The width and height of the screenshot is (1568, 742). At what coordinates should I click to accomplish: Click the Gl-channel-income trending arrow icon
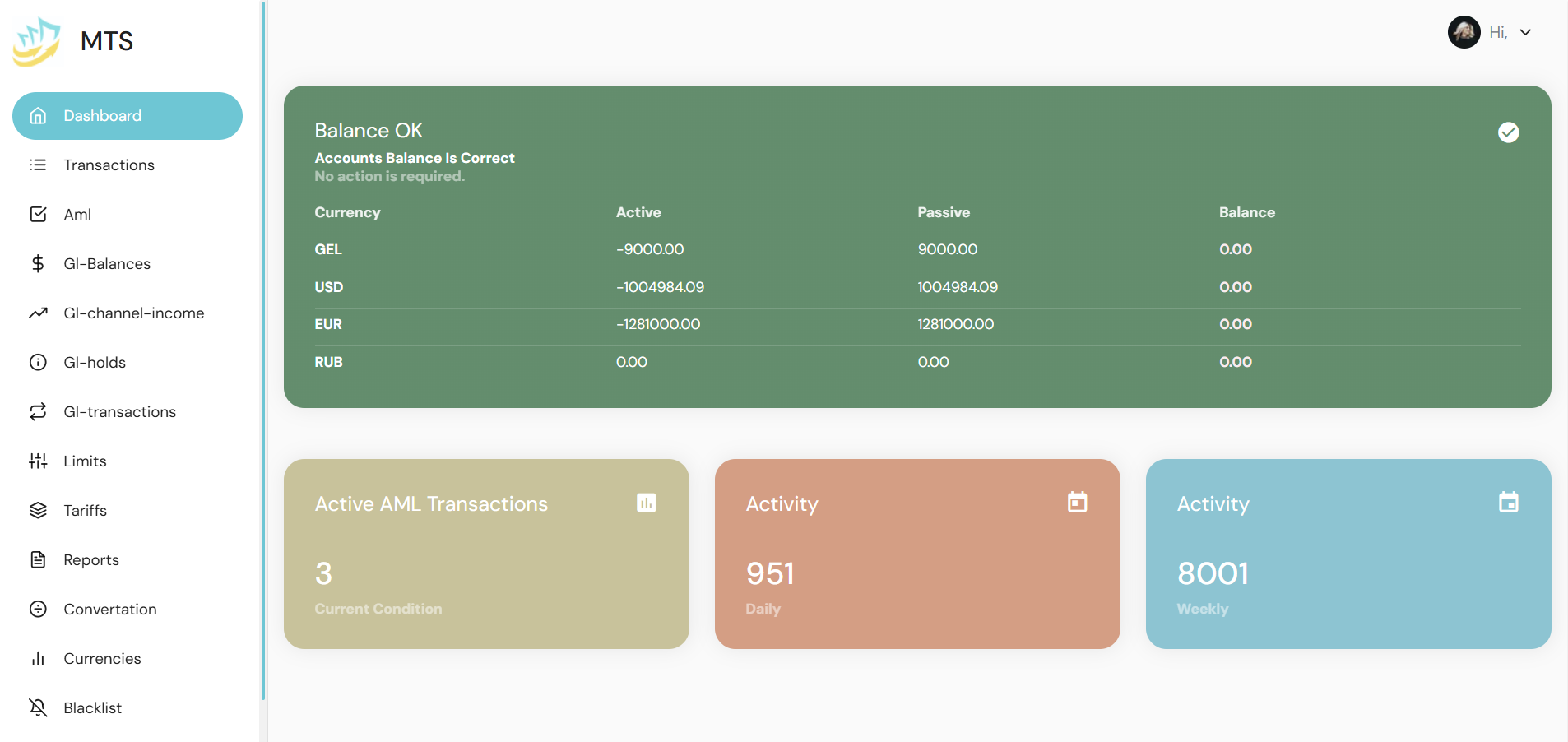click(x=38, y=313)
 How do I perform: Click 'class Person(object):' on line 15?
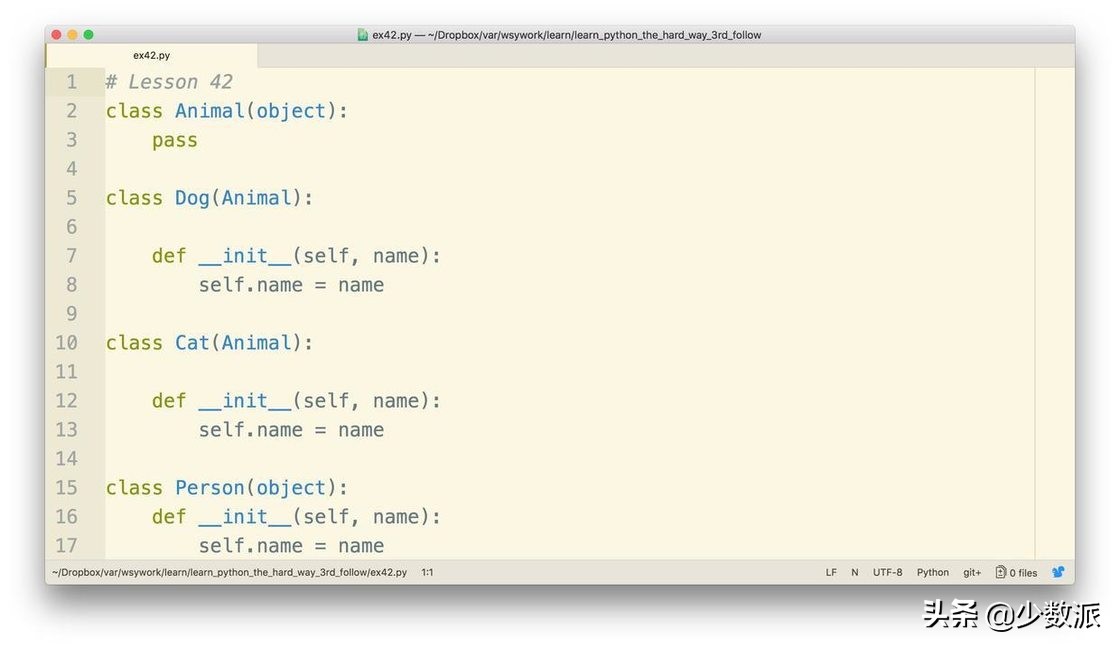click(x=226, y=488)
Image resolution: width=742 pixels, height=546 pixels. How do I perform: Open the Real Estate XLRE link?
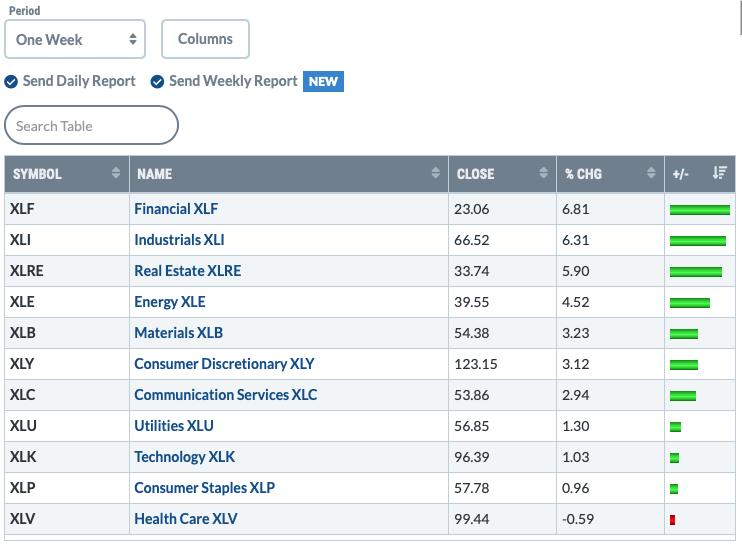[x=188, y=271]

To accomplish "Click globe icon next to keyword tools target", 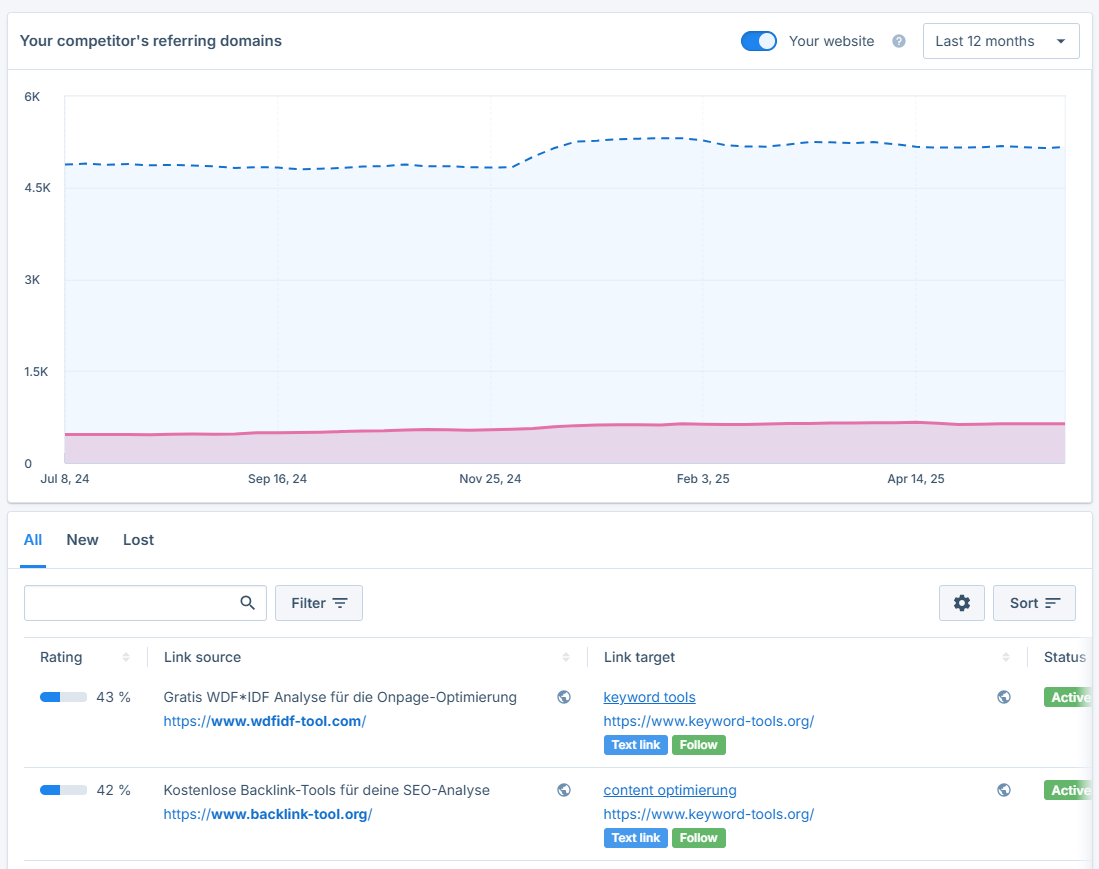I will click(x=1004, y=697).
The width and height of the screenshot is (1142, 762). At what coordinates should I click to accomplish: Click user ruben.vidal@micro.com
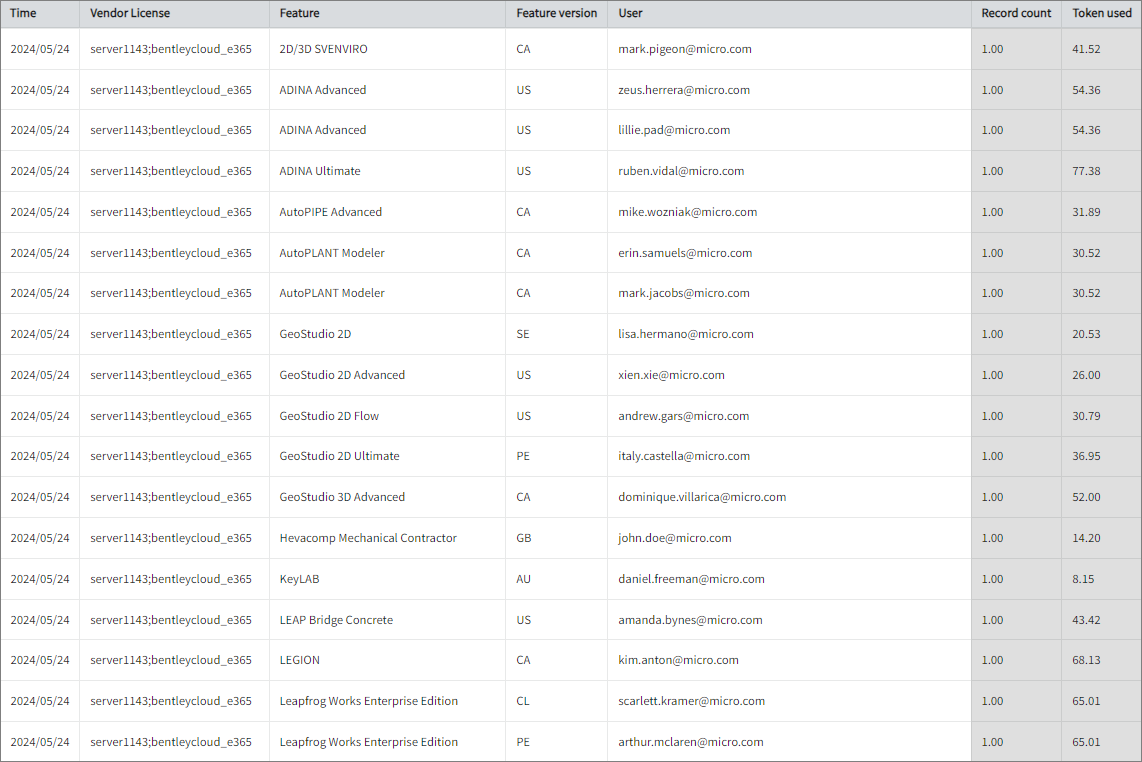point(681,171)
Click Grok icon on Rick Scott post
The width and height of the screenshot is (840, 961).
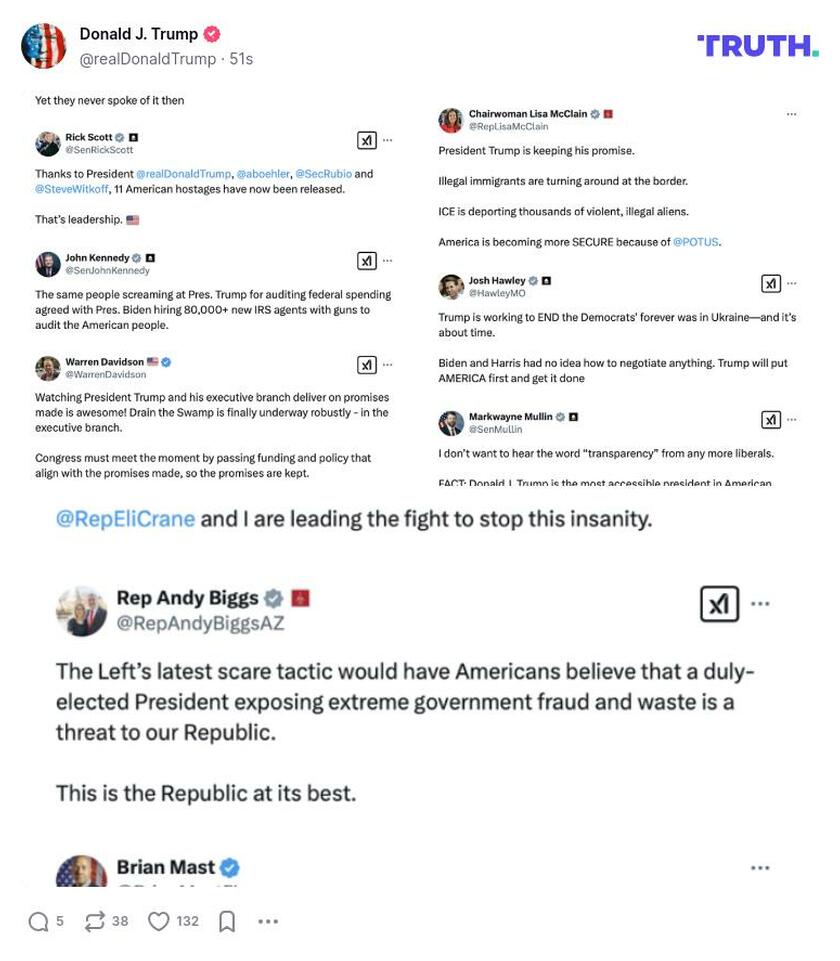pos(367,140)
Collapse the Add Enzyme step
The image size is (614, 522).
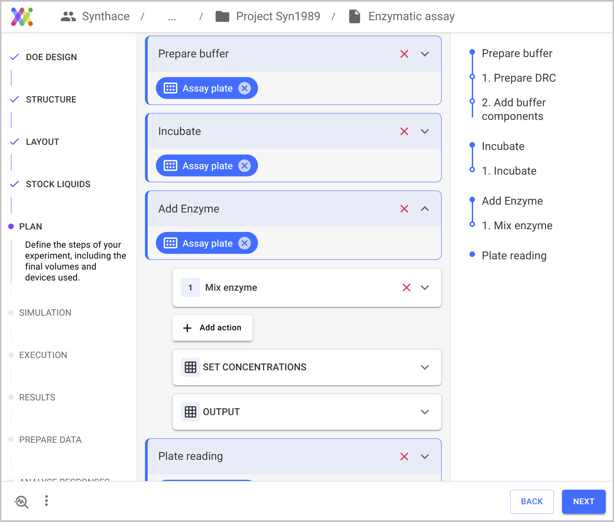coord(425,209)
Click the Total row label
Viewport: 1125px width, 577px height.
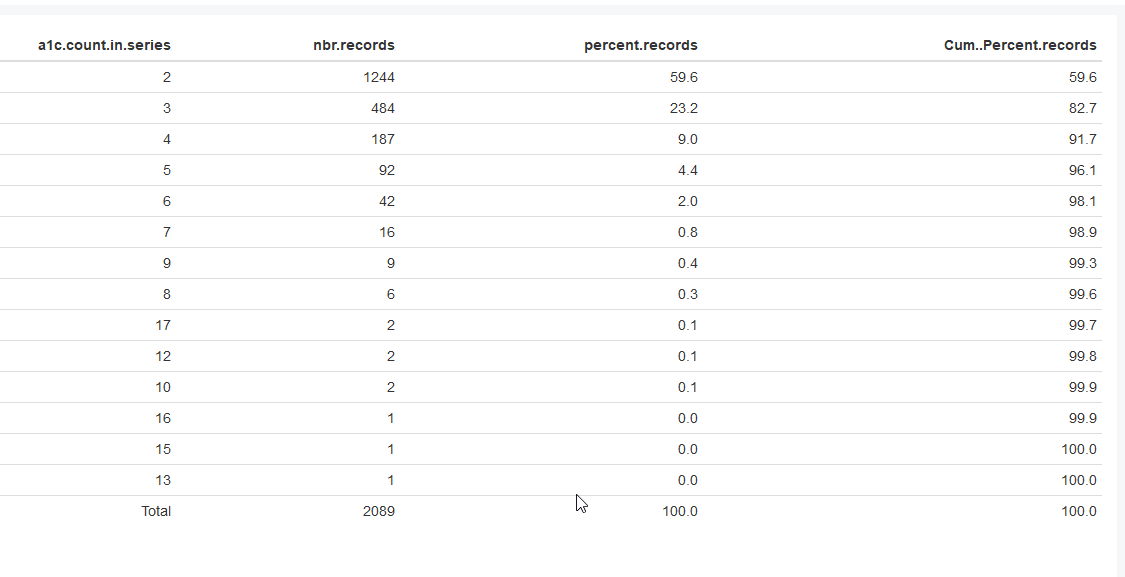click(156, 511)
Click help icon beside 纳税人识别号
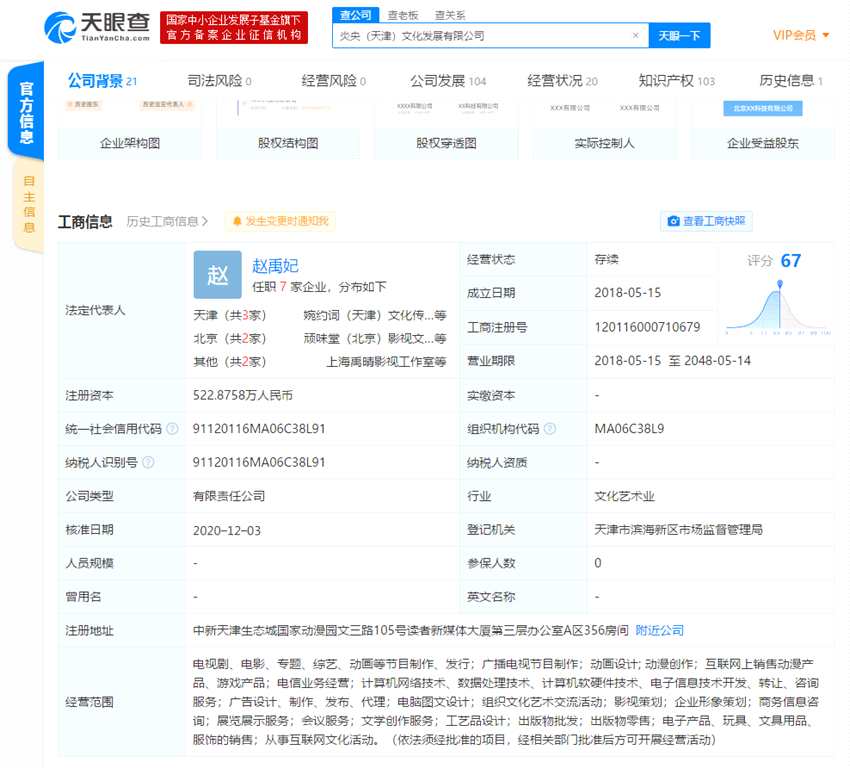This screenshot has height=768, width=850. point(148,463)
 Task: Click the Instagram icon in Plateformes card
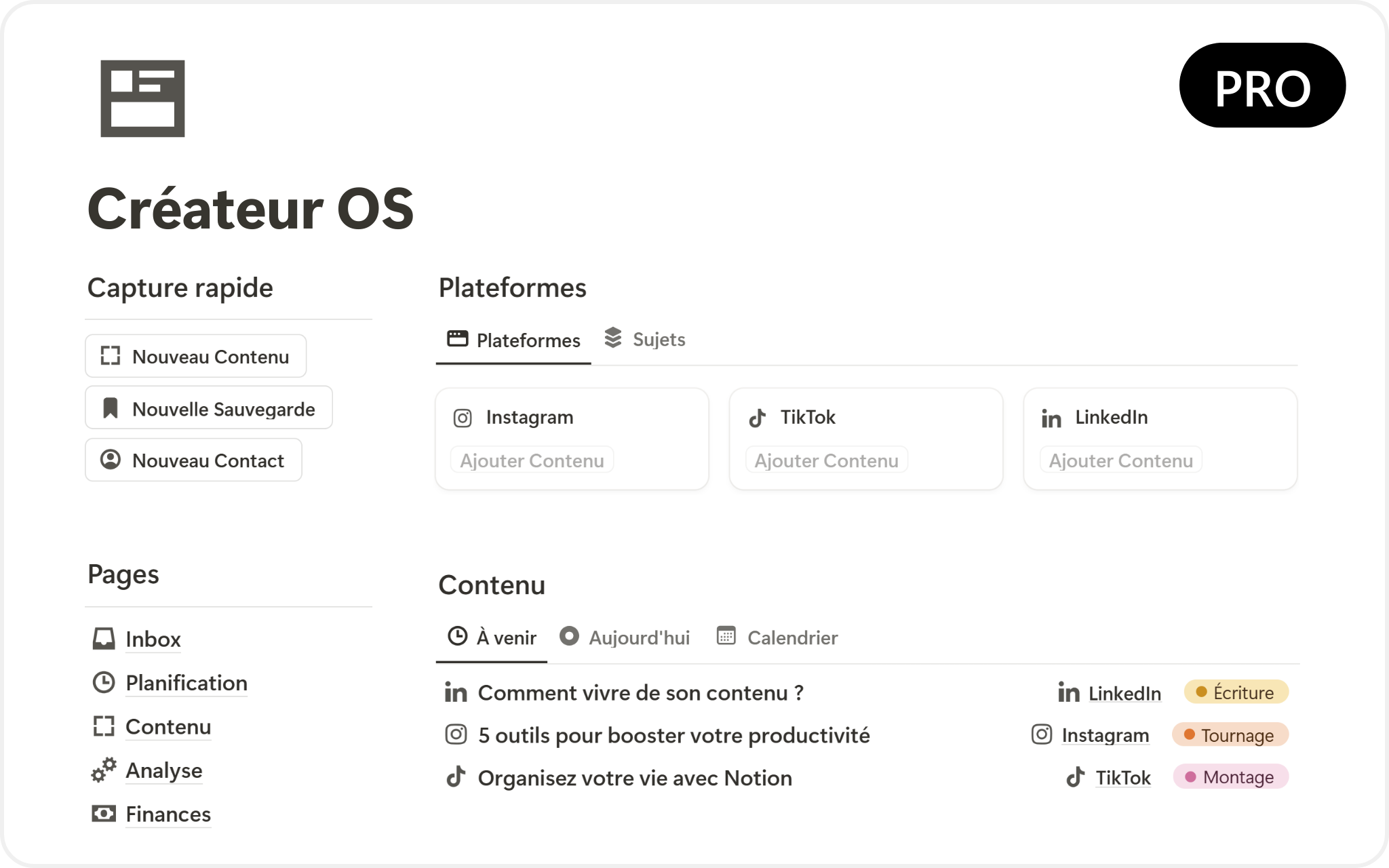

☆ ☆ ☆ ☆ ☆ ☆ ☆

The expected answer consists solely of the lines from the one with "Click Grok icon on Rick Scott post" through the last line of the listing above, restated exactly, minus any pictures.

Click Grok icon on Rick Scott post
The width and height of the screenshot is (840, 961).
pos(367,140)
Collapse the Add Enzyme step
The image size is (614, 522).
coord(425,209)
Click the Total row label
Viewport: 1125px width, 577px height.
click(156, 511)
Click help icon beside 纳税人识别号
This screenshot has height=768, width=850. point(148,463)
 Task: Click the Instagram icon in Plateformes card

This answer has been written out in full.